Chris, et al., does the decision on how to treat sqrt predate our current way of handling errno?

 -Hal

> 
> As mentioned in a recent mail to this list, I would like llvm.sqrt to
> be
> defined as NaN for argument x < 0.  I believe this would bring it
> more
> into line with the other intrinsics, and with the libm result, which
> is
> NaN for x < 0:
> http://pubs.opengroup.org/onlinepubs/007904975/functions/sqrt.html
> 
> Cheers,
>      Nick
> 
> On 10/11/2013 3:36 p.m., Hal Finkel wrote:
> > Hello everyone,
> >
> > The particular motivation for this e-mail is my desire for feedback
> > on how to fix PR17758; but there is a core design issue here, so
> > I'd like a wide audience.
> >
> > The underlying issue is that, because the semantics of llvm.sqrt
> > are purposefully defined to be different from libm sqrt (unlike
> > all of the other llvm.<libm function> intrinsics) (*), and because
> > autovectorization relies on the vector forms of these intrinsics
> > when vectorizing function calls to libm math functions, we cannot
> > vectorize a libm sqrt() call into a vector llvm.sqrt call.
> > However, in fast-math mode, we'd like to vectorize calls to sqrt,
> > and so I modified Clang to emit calls to llvm.sqrt in fast-math
> > mode for sqrt (and sqrt[fl]).

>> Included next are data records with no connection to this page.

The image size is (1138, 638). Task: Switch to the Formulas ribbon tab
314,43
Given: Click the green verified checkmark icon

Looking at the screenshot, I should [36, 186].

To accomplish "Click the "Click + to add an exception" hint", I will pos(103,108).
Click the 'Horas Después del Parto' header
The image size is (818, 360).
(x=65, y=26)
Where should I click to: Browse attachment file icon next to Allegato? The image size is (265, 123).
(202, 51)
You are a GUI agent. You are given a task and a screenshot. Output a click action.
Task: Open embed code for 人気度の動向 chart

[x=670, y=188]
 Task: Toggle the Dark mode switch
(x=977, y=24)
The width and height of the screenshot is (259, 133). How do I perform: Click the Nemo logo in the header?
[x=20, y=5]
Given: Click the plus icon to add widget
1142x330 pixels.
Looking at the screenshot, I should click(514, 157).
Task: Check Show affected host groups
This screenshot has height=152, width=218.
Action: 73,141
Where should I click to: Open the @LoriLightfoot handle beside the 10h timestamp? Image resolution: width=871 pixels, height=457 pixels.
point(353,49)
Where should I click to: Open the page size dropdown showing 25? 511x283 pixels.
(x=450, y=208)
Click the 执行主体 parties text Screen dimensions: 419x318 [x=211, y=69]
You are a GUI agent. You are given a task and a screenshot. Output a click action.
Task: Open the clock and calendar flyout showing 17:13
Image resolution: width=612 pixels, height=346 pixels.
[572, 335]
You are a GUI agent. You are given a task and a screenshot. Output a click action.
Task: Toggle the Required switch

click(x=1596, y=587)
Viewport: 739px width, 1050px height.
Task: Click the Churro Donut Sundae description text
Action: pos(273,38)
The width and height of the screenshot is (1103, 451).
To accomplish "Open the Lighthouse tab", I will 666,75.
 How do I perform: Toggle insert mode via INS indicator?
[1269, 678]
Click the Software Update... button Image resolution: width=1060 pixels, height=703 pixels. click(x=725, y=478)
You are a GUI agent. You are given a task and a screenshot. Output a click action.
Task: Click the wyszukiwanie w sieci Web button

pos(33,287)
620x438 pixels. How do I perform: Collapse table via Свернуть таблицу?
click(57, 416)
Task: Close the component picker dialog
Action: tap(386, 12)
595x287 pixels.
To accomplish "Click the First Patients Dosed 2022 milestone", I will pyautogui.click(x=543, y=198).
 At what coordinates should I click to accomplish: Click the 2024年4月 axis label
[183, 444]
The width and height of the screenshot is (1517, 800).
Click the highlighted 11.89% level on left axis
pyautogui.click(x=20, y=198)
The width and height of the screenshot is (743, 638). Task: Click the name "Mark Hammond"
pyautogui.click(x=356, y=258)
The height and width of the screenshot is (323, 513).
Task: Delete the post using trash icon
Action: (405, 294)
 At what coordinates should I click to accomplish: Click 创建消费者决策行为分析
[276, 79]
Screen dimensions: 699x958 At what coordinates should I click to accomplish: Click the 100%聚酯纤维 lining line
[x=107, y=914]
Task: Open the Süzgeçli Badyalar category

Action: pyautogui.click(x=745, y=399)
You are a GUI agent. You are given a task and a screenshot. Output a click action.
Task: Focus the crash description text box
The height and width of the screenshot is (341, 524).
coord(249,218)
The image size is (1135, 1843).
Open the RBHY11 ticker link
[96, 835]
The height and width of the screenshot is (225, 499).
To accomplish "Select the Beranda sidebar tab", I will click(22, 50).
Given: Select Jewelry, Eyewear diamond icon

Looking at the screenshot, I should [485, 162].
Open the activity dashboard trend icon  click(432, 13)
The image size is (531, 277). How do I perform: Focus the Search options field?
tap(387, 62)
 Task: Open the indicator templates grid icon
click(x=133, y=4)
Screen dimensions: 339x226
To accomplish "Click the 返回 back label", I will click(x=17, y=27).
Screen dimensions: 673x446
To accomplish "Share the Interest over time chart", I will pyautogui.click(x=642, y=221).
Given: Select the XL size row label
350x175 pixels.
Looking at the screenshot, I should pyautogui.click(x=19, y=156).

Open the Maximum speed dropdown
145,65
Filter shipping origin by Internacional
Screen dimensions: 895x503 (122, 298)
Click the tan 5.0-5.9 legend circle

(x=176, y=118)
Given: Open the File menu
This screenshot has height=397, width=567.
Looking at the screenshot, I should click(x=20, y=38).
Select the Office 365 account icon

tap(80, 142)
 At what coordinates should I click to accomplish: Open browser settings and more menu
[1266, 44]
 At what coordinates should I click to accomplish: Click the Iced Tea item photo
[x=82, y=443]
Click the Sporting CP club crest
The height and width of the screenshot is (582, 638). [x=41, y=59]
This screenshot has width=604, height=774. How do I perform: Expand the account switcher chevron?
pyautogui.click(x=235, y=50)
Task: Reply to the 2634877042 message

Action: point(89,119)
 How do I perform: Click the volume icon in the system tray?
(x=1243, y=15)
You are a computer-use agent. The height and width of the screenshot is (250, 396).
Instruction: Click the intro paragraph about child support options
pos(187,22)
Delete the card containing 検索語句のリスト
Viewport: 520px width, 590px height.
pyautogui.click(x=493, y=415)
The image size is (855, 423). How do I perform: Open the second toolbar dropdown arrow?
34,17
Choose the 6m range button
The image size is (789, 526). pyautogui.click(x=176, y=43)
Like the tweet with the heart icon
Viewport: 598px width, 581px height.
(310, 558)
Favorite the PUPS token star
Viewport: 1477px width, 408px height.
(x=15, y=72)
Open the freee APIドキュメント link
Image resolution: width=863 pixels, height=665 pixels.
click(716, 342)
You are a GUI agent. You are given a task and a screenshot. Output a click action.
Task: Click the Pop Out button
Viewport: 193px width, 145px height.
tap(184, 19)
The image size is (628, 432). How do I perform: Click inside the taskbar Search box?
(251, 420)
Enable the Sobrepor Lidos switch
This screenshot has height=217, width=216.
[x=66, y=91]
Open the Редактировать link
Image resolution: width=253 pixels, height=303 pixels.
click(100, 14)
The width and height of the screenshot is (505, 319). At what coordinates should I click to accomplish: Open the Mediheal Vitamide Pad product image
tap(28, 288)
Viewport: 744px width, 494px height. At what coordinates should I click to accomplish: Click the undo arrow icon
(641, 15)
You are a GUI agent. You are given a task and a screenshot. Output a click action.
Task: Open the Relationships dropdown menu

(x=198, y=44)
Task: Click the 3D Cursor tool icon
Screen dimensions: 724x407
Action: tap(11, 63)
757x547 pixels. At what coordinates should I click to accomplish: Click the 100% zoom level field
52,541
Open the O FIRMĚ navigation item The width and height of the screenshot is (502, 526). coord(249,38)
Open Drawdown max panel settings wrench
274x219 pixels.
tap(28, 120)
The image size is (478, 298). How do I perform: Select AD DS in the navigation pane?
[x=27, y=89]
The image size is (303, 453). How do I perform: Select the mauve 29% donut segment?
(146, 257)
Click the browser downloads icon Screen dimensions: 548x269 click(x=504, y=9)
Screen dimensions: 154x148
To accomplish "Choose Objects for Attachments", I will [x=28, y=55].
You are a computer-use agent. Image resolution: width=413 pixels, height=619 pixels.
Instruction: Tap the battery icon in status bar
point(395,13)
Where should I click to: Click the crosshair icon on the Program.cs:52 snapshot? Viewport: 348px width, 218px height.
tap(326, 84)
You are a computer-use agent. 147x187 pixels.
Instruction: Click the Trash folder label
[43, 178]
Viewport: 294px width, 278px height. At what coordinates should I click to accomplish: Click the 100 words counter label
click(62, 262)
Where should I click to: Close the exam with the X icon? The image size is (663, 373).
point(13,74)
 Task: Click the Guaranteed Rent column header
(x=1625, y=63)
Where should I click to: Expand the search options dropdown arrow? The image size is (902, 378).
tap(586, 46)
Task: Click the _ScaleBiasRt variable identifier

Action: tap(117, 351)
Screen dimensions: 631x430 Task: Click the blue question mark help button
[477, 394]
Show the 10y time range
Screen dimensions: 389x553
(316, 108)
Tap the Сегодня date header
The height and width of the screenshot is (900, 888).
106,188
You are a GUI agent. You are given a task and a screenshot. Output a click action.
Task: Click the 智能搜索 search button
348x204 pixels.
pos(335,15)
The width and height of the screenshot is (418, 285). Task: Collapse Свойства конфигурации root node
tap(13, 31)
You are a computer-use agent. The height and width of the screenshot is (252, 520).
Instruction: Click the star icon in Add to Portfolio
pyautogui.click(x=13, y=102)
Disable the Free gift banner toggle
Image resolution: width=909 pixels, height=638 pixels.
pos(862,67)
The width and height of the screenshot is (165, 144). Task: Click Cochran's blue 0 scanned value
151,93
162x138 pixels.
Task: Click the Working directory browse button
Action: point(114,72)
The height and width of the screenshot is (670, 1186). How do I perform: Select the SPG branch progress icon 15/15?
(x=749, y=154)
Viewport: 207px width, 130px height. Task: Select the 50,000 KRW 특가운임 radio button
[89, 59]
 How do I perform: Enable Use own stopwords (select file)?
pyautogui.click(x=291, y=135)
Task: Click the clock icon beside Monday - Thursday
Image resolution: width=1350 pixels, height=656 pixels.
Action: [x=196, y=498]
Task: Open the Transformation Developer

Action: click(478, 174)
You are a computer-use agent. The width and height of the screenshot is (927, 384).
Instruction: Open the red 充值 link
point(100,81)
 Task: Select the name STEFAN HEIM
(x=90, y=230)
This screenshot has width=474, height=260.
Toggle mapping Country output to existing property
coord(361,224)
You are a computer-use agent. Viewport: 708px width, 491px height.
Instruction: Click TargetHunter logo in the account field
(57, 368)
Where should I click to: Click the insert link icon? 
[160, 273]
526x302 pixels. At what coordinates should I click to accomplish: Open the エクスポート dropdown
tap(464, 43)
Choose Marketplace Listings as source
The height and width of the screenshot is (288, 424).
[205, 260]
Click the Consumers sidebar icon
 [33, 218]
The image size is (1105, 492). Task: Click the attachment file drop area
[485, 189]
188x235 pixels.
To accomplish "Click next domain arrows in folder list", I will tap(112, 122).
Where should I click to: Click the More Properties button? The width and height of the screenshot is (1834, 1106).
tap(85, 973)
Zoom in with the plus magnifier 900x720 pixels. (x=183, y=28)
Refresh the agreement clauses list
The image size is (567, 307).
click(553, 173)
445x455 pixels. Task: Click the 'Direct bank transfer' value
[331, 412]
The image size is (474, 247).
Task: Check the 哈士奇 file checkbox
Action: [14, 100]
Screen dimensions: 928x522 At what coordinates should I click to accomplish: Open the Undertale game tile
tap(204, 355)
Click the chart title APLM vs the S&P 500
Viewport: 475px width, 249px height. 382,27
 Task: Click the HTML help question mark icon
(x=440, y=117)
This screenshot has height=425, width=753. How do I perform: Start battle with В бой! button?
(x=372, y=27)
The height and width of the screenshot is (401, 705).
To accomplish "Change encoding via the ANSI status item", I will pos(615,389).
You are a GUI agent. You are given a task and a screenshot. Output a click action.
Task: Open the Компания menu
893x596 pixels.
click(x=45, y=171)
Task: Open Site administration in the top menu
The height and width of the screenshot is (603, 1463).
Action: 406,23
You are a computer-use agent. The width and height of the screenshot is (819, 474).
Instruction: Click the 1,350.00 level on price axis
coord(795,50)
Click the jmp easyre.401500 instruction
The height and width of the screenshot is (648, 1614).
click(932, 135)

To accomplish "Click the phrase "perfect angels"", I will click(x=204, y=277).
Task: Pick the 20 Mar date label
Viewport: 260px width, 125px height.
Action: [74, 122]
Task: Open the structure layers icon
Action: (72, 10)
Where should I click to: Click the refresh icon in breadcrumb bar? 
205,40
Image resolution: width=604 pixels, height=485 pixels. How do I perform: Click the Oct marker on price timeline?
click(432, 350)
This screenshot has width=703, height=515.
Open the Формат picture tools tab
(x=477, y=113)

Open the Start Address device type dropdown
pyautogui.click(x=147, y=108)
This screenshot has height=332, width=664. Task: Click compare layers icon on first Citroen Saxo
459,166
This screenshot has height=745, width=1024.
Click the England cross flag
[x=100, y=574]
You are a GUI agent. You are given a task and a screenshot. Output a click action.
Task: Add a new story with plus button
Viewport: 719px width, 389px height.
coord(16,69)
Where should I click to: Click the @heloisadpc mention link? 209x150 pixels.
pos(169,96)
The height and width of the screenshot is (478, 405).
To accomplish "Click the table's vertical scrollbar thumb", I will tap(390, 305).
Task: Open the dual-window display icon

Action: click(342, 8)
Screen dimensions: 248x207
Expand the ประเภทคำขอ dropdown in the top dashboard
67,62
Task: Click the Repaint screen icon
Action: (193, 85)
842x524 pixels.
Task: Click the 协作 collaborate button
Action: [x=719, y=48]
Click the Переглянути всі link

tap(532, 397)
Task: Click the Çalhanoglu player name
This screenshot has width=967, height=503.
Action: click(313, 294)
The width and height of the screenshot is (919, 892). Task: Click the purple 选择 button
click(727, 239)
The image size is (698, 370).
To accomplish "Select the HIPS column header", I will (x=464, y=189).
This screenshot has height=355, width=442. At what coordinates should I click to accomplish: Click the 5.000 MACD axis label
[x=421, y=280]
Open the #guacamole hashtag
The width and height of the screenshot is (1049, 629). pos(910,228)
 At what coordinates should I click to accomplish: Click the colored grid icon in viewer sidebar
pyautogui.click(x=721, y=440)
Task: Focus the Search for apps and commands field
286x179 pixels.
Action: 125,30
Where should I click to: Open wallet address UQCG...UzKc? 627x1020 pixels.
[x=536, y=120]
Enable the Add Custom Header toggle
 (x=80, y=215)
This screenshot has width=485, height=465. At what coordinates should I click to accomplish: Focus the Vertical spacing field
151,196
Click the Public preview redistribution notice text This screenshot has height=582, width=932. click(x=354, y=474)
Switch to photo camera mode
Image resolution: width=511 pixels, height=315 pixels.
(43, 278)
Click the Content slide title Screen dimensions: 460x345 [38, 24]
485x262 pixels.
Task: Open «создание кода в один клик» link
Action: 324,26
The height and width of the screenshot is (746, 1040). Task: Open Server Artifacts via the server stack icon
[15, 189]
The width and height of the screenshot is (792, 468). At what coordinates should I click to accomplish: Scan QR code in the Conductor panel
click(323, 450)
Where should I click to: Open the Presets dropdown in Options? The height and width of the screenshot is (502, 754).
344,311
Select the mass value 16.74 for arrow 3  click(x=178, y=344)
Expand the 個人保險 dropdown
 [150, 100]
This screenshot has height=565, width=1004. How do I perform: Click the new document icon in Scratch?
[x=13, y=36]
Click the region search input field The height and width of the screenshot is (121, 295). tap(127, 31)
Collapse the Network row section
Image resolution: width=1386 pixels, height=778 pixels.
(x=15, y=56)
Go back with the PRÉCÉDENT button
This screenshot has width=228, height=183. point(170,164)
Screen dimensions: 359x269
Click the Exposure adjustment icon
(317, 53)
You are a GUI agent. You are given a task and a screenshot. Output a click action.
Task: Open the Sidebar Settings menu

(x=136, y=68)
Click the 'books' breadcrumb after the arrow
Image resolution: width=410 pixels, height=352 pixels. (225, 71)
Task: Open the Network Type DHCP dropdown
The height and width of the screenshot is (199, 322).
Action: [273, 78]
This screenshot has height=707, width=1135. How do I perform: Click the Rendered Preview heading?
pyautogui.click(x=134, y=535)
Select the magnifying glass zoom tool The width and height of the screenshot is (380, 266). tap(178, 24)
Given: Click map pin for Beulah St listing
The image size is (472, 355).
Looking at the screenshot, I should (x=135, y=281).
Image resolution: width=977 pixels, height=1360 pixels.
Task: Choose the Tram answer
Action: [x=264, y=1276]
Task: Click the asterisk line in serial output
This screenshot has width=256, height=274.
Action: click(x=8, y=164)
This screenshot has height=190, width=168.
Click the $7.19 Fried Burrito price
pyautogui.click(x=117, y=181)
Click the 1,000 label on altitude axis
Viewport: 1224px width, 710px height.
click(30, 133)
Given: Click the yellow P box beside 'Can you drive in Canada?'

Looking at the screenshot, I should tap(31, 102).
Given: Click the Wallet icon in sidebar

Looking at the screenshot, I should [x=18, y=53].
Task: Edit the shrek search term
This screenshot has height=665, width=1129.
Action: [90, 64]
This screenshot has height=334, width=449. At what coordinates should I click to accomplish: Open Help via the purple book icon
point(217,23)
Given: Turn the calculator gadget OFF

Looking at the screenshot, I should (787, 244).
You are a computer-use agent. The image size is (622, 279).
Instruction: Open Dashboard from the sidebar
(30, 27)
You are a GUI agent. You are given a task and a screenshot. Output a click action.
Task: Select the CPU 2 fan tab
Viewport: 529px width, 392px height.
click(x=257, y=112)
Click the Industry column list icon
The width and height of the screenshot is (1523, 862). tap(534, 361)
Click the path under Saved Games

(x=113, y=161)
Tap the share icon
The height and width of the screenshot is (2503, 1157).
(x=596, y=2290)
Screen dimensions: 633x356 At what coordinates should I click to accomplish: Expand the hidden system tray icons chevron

This makes it similar to the libm
> > pow and fma calls, which Clang always transforms into the llvm.pow
> > and llvm.fma intrinsics.
> >
> > Here's the problem: There is an InstCombine optimization for sqrt
> > (inside visitFPTrunc), and a bunch of optimizations inside
> > SimplifyLibCalls that apply only to the sqrt libm call, and not to
> > the intrinsics. The result, among other things, is PR17758, where
> > fast-math mode actually produces slower code for non-vectorized
> > sqrt calls.
> >
> > Some questions:
> >
> >   - Is the asymmetry between optimizations performed on libm calls
> >   and their corresponding llvm.<libm function> intrinsics
> >   intentional, or just due to a lack of motivation?
> >
> >   - Even if unintentional, is this asymmetry in any way desirable
> >   (for sqrt in particular, or in general)?
> >
> >   - I can refactor all existing optimizations to be libm-call vs.
> >   intrinsics agnostic, but is that the desired solution? If so,
> >   any advice on a particularly-nice way to do this would certainly
> >   be appreciated.
> >
> > For example, an alternative solution for PR17758 in particular
> > would be to revert the Clang change, introduce a new intrinsic for
> > sqrt that does match the libm semantics, and have vectorization
> > use that when available.
> >
> > Another alternative is to revert the Clang change and make
> > autovectorization of libm sqrt -> llvm.sqrt dependent on the
> > NoNaNsFPMath TargetOptions flag (this requires directly exposing
> > parts of TargetOptions to the IR level).
> >
> > I believe that both of these alternatives also require fixing the
> > inliner to deal properly with fast-math attributes during LTO
> > (unless I can just ignore this for now). This was the objection
> > raised to the TargetOptions solution when I first brought it up.
> >
> > (*) According to the language reference, the specific difference
> > is, "Unlike sqrt in libm, however, llvm.sqrt has undefined
> > behavior for negative numbers other than -0.0 (which allows for
> > better optimization, because there is no need to worry about errno
> > being set). llvm.sqrt(-0.0) is defined to return -0.0 like IEEE
> > sqrt."
> >
> > Thanks again,
> > Hal
> >
> 
> _______________________________________________
> LLVM Developers mailing list
> LLVMdev at cs.uiuc.edu         http://llvm.cs.uiuc.edu
> http://lists.cs.uiuc.edu/mailman/listinfo/llvmdev
> 

-- 
Hal Finkel
Assistant Computational Scientist
Leadership Computing Facility
Argonne National Laboratory